La Corte Constitucional de Ecuador ha marcado un hito en el reconocimiento de los derechos de la infancia y adolescencia trans al declarar inconstitucional el apartado de la ley que limitaba el cambio de nombre y género en documentos de identidad únicamente a personas mayores de 18 años.

Hasta ahora, aunque desde 2020 era legal realizar este trámite en el país, la normativa excluía a los menores de edad, generando una barrera que, según el alto tribunal, suponía una forma de discriminación por edad.

El fallo llega tras una larga batalla judicial impulsada por un adolescente de 15 años que, con el respaldo de sus padres, presentó una demanda contra el Registro Civil después de que se le negara la posibilidad de modificar su identidad legal.

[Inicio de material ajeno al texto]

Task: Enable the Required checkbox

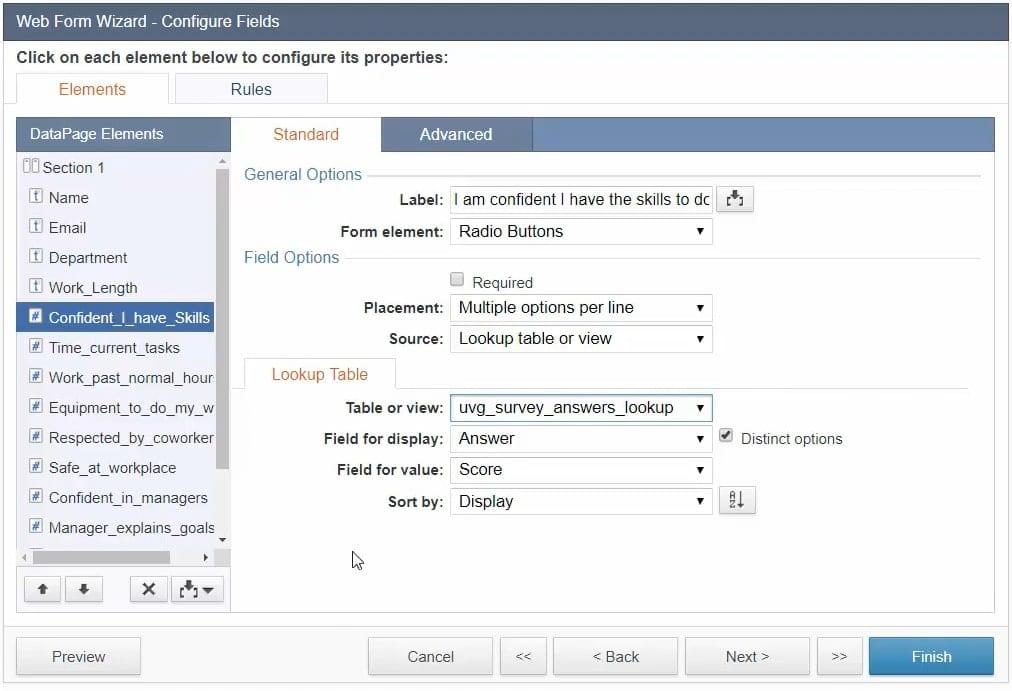Action: [x=457, y=280]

Este caso se ha convertido en el detonante de un cambio jurídico de gran alcance en el país.

Organizaciones LGTBIQ+ de Ecuador han celebrado la decisión como un avance histórico en la garantía de derechos, destacando que este precedente no solo impacta a nivel nacional, sino que también puede servir de inspiración para otros países de América Latina en la protección de la identidad de niños, niñas y adolescentes trans.

El pronunciamiento de la Corte refuerza la idea de que el reconocimiento de la identidad de género es un derecho fundamental que no debe estar condicionado por la edad, especialmente cuando afecta al desarrollo integral de las personas menores.

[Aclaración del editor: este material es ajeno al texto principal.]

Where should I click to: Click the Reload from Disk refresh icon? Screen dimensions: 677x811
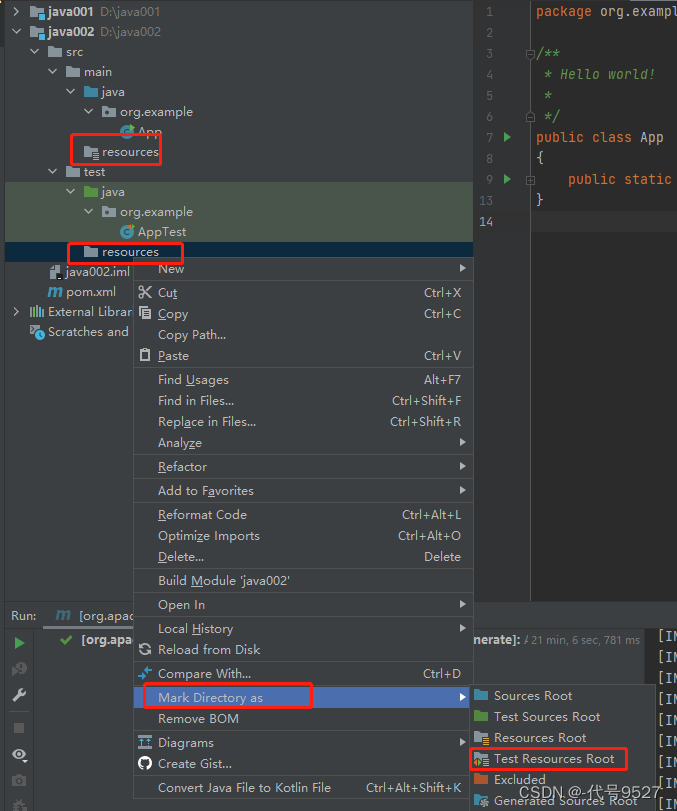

Diversos organismos internacionales en el ámbito de la salud respaldan este enfoque. Instituciones como la Asociación Estadounidense de Pediatría consideran las identidades trans como una variación natural de la diversidad humana. En la misma línea, estudios del National Institutes of Health señalan que permitir a menores trans vivir de acuerdo con su identidad de género tiene efectos positivos en su bienestar psicológico, reduciendo la ansiedad y mejorando la autoestima, el estado de ánimo y las relaciones sociales.

Este fallo supone, en definitiva, un paso significativo hacia una sociedad más inclusiva, donde el respeto a la diversidad y a los derechos humanos se sitúa en el centro de las políticas públicas.